REQUIRED WORK »
Give these lines as a JSON list of strings, one string per line, with blank lines omitted.

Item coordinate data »
#####

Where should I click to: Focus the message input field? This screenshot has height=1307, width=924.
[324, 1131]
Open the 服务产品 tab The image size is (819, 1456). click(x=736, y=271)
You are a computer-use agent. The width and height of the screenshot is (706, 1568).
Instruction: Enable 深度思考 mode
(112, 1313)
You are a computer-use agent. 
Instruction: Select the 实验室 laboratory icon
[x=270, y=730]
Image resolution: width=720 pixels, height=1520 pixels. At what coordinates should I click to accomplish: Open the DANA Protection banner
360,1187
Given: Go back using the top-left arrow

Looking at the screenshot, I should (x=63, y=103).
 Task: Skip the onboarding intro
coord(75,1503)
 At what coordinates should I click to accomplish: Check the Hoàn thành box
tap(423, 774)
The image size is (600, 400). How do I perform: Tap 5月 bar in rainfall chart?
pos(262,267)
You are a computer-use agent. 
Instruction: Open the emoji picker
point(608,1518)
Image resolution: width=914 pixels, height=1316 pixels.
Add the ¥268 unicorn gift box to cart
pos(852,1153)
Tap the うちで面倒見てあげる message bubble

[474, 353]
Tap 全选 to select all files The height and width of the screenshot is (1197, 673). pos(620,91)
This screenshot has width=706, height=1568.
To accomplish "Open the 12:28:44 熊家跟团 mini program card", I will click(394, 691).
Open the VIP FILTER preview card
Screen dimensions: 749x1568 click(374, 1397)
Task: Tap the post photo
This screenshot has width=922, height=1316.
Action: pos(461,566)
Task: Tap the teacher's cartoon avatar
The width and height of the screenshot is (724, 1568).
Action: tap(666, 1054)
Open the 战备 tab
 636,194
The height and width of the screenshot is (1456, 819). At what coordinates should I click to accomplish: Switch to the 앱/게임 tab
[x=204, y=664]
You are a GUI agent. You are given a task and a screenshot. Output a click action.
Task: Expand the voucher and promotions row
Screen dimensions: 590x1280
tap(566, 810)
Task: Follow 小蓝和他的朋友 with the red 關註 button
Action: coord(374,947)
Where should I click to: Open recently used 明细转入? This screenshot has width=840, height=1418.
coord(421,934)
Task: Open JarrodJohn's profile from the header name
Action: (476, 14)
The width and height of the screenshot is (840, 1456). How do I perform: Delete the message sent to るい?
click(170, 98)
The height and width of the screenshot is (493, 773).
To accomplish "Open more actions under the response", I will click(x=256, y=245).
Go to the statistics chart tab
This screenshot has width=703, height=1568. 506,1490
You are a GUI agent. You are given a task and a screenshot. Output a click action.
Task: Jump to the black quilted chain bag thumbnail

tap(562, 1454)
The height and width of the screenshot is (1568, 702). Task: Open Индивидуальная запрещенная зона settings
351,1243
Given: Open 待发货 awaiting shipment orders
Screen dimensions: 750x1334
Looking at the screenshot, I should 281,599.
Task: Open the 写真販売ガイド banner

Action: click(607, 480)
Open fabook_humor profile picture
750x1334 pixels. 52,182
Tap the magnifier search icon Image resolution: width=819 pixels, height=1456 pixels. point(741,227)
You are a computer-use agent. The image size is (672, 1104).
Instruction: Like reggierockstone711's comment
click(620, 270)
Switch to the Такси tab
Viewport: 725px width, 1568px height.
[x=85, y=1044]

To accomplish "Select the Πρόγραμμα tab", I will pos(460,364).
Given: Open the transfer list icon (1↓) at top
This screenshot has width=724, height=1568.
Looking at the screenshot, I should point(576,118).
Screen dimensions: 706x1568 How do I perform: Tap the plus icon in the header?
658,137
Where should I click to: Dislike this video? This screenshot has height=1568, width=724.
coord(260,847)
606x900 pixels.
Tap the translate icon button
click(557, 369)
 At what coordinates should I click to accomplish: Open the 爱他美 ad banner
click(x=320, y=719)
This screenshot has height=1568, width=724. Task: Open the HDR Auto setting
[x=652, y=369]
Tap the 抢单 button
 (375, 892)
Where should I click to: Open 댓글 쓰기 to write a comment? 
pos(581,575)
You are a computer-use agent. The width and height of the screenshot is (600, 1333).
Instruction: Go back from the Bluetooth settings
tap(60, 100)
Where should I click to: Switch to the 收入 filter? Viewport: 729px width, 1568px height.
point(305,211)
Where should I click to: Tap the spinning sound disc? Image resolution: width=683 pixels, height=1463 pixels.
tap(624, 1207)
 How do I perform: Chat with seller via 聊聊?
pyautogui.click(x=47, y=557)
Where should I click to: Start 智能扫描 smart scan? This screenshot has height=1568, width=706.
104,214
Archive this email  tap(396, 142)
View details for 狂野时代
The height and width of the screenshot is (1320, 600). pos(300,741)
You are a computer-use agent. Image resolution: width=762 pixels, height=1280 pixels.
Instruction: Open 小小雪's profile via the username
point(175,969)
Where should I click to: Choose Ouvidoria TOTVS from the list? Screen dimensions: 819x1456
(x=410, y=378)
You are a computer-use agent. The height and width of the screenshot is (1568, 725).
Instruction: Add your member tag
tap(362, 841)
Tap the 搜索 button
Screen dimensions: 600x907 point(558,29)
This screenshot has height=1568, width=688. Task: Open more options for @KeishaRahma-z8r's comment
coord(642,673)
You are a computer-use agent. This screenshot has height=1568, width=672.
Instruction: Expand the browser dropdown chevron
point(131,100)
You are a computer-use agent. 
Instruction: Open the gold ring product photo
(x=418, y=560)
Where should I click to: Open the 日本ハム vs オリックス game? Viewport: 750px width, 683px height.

#####

REPLY »
[
  "Where should I click to: Focus the message input field? This screenshot has height=1307, width=924.",
  "[324, 1131]",
  "Open the 服务产品 tab The image size is (819, 1456). click(x=736, y=271)",
  "You are a computer-use agent. The width and height of the screenshot is (706, 1568).",
  "Instruction: Enable 深度思考 mode",
  "(112, 1313)",
  "You are a computer-use agent. ",
  "Instruction: Select the 实验室 laboratory icon",
  "[x=270, y=730]",
  "Image resolution: width=720 pixels, height=1520 pixels. At what coordinates should I click to accomplish: Open the DANA Protection banner",
  "360,1187",
  "Given: Go back using the top-left arrow",
  "Looking at the screenshot, I should (x=63, y=103).",
  " Task: Skip the onboarding intro",
  "coord(75,1503)",
  " At what coordinates should I click to accomplish: Check the Hoàn thành box",
  "tap(423, 774)",
  "The image size is (600, 400). How do I perform: Tap 5月 bar in rainfall chart?",
  "pos(262,267)",
  "You are a computer-use agent. ",
  "Instruction: Open the emoji picker",
  "point(608,1518)",
  "Image resolution: width=914 pixels, height=1316 pixels.",
  "Add the ¥268 unicorn gift box to cart",
  "pos(852,1153)",
  "Tap the うちで面倒見てあげる message bubble",
  "[474, 353]",
  "Tap 全选 to select all files The height and width of the screenshot is (1197, 673). pos(620,91)",
  "This screenshot has width=706, height=1568.",
  "To accomplish \"Open the 12:28:44 熊家跟团 mini program card\", I will click(394, 691).",
  "Open the VIP FILTER preview card",
  "Screen dimensions: 749x1568 click(374, 1397)",
  "Task: Tap the post photo",
  "This screenshot has width=922, height=1316.",
  "Action: pos(461,566)",
  "Task: Tap the teacher's cartoon avatar",
  "The width and height of the screenshot is (724, 1568).",
  "Action: tap(666, 1054)",
  "Open the 战备 tab",
  " 636,194",
  "The height and width of the screenshot is (1456, 819). At what coordinates should I click to accomplish: Switch to the 앱/게임 tab",
  "[x=204, y=664]",
  "You are a GUI agent. You are given a task and a screenshot. Output a click action.",
  "Task: Expand the voucher and promotions row",
  "Screen dimensions: 590x1280",
  "tap(566, 810)",
  "Task: Follow 小蓝和他的朋友 with the red 關註 button",
  "Action: coord(374,947)",
  "Where should I click to: Open recently used 明细转入? This screenshot has width=840, height=1418.",
  "coord(421,934)",
  "Task: Open JarrodJohn's profile from the header name",
  "Action: (476, 14)",
  "The width and height of the screenshot is (840, 1456). How do I perform: Delete the message sent to るい?",
  "click(170, 98)",
  "The height and width of the screenshot is (493, 773).",
  "To accomplish \"Open more actions under the response\", I will click(x=256, y=245).",
  "Go to the statistics chart tab",
  "This screenshot has width=703, height=1568. 506,1490",
  "You are a GUI agent. You are given a task and a screenshot. Output a click action.",
  "Task: Jump to the black quilted chain bag thumbnail",
  "tap(562, 1454)",
  "The height and width of the screenshot is (1568, 702). Task: Open Индивидуальная запрещенная зона settings",
  "351,1243",
  "Given: Open 待发货 awaiting shipment orders",
  "Screen dimensions: 750x1334",
  "Looking at the screenshot, I should 281,599.",
  "Task: Open the 写真販売ガイド banner",
  "Action: click(607, 480)",
  "Open fabook_humor profile picture",
  "750x1334 pixels. 52,182",
  "Tap the magnifier search icon Image resolution: width=819 pixels, height=1456 pixels. point(741,227)",
  "You are a computer-use agent. The image size is (672, 1104).",
  "Instruction: Like reggierockstone711's comment",
  "click(620, 270)",
  "Switch to the Такси tab",
  "Viewport: 725px width, 1568px height.",
  "[x=85, y=1044]",
  "To accomplish \"Select the Πρόγραμμα tab\", I will pos(460,364).",
  "Given: Open the transfer list icon (1↓) at top",
  "This screenshot has width=724, height=1568.",
  "Looking at the screenshot, I should point(576,118).",
  "Screen dimensions: 706x1568 How do I perform: Tap the plus icon in the header?",
  "658,137",
  "Where should I click to: Dislike this video? This screenshot has height=1568, width=724.",
  "coord(260,847)",
  "606x900 pixels.",
  "Tap the translate icon button",
  "click(557, 369)",
  " At what coordinates should I click to accomplish: Open the 爱他美 ad banner",
  "click(x=320, y=719)",
  "This screenshot has height=1568, width=724. Task: Open the HDR Auto setting",
  "[x=652, y=369]",
  "Tap the 抢单 button",
  " (375, 892)",
  "Where should I click to: Open 댓글 쓰기 to write a comment? ",
  "pos(581,575)",
  "You are a computer-use agent. The width and height of the screenshot is (600, 1333).",
  "Instruction: Go back from the Bluetooth settings",
  "tap(60, 100)",
  "Where should I click to: Switch to the 收入 filter? Viewport: 729px width, 1568px height.",
  "point(305,211)",
  "Where should I click to: Tap the spinning sound disc? Image resolution: width=683 pixels, height=1463 pixels.",
  "tap(624, 1207)",
  " How do I perform: Chat with seller via 聊聊?",
  "pyautogui.click(x=47, y=557)",
  "Where should I click to: Start 智能扫描 smart scan? This screenshot has height=1568, width=706.",
  "104,214",
  "Archive this email  tap(396, 142)",
  "View details for 狂野时代",
  "The height and width of the screenshot is (1320, 600). pos(300,741)",
  "You are a computer-use agent. Image resolution: width=762 pixels, height=1280 pixels.",
  "Instruction: Open 小小雪's profile via the username",
  "point(175,969)",
  "Where should I click to: Choose Ouvidoria TOTVS from the list? Screen dimensions: 819x1456",
  "(x=410, y=378)",
  "You are a computer-use agent. The height and width of the screenshot is (1568, 725).",
  "Instruction: Add your member tag",
  "tap(362, 841)",
  "Tap the 搜索 button",
  "Screen dimensions: 600x907 point(558,29)",
  "This screenshot has height=1568, width=688. Task: Open more options for @KeishaRahma-z8r's comment",
  "coord(642,673)",
  "You are a computer-use agent. This screenshot has height=1568, width=672.",
  "Instruction: Expand the browser dropdown chevron",
  "point(131,100)",
  "You are a computer-use agent. ",
  "Instruction: Open the gold ring product photo",
  "(x=418, y=560)",
  "Where should I click to: Open the 日本ハム vs オリックス game? Viewport: 750px width, 683px height."
]